実社会のビジネスや金融市場との橋渡しとして、価格を安定させわかりやすくしたステーブルコインは必須の存在になっている。

そんなステーブルコインは、大きく3つに分類することができる。

<1. オフチェーン担保型>

ひとつめは、オフチェーン担保型と呼ばれている。オフチェーンというのは、ブロックチェーンの外という意味であるため、別の言い方をすれば「銀行等の従来から存在する金融機関に、従来から存在する金融資産の形で担保が保管されている」ものになる。その担保の中身はプロジェクトごとに異なるが、多くが米ドルであったり、金(ゴールド)や債権などの金融商品となっている。代表的なものは、アメリカの Tether 社が発行する Tether(USDT)だ。

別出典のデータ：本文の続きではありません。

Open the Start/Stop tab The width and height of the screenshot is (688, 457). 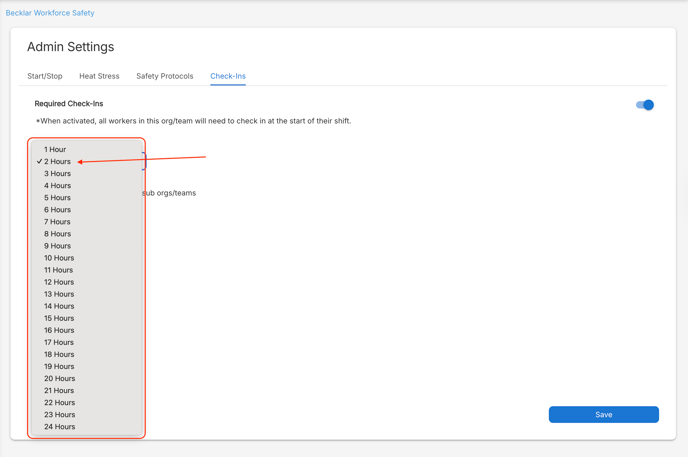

担保の性質上、規制当局との距離が近く、3種類の中では信用が最も高い。しかしそれは同時に、金融商品として見た場合の魅力は、担保として保有される従来型の金融資産の魅力を超えることはない。また、規制当局との距離の近さや、金融機関での担保の保有という性質から、市場環境の変化に対する反応は遅くなる。

<2. オンチェーン担保型>

ふたつめは、オフチェーン担保型に対して真逆の性質の担保を持つもの、オンチェーン担保型だ。オンチェーンとはつまり、ブロックチェーンの上に担保資産があるということになる。要するに、担保そのものが仮想通貨によって成り立っているステーブルコインだ。

具体的には、ビットコインやイーサリアム等が担保として預け入れられ、その資産価値の範囲でステーブルコインが発行され、流通する。仮想通貨はボラティリティが高いため、担保として預け入れただけでは到底安心できない。この分類に該当するステーブルコインでは、プログラムが常に担保資産の価格変動に目を光らせ、安全な流通量を管理している。プログラムによる制御が発達した DeFi(分散金融)の主要な機能だ。MakerDAO が発行する DAI がこの分類に該当する。

<3. アルゴリズム型(無担保型)>

最後に、まさに次世代のステーブルコインだと期待されたのがアルゴリズム型だ。アルゴリズム型は、無担保型とも言われ、担保が存在しない。国家がその信用を元に通貨を発行するように、ブロックチェーン上で動くプログラムが通貨を発行する。ついにブロックチェーン上に中央銀行を生み出すプロジェクトが出てきたということだ。

実はこのアルゴリズム型、無担保型のステーブルコインは、これまでに何度も試みられて、そのたびに課題を浮き彫りにしてきた。そしてその都度改善された新しい試みが誕生している。

今回、アルゴリズム型ステーブルコインの注目銘柄であった Terra USD(UST)が、ペグ外れを起こし崩壊した。その影響は暗号資産市場全体へと波及し、大きな混乱を呼んでいる。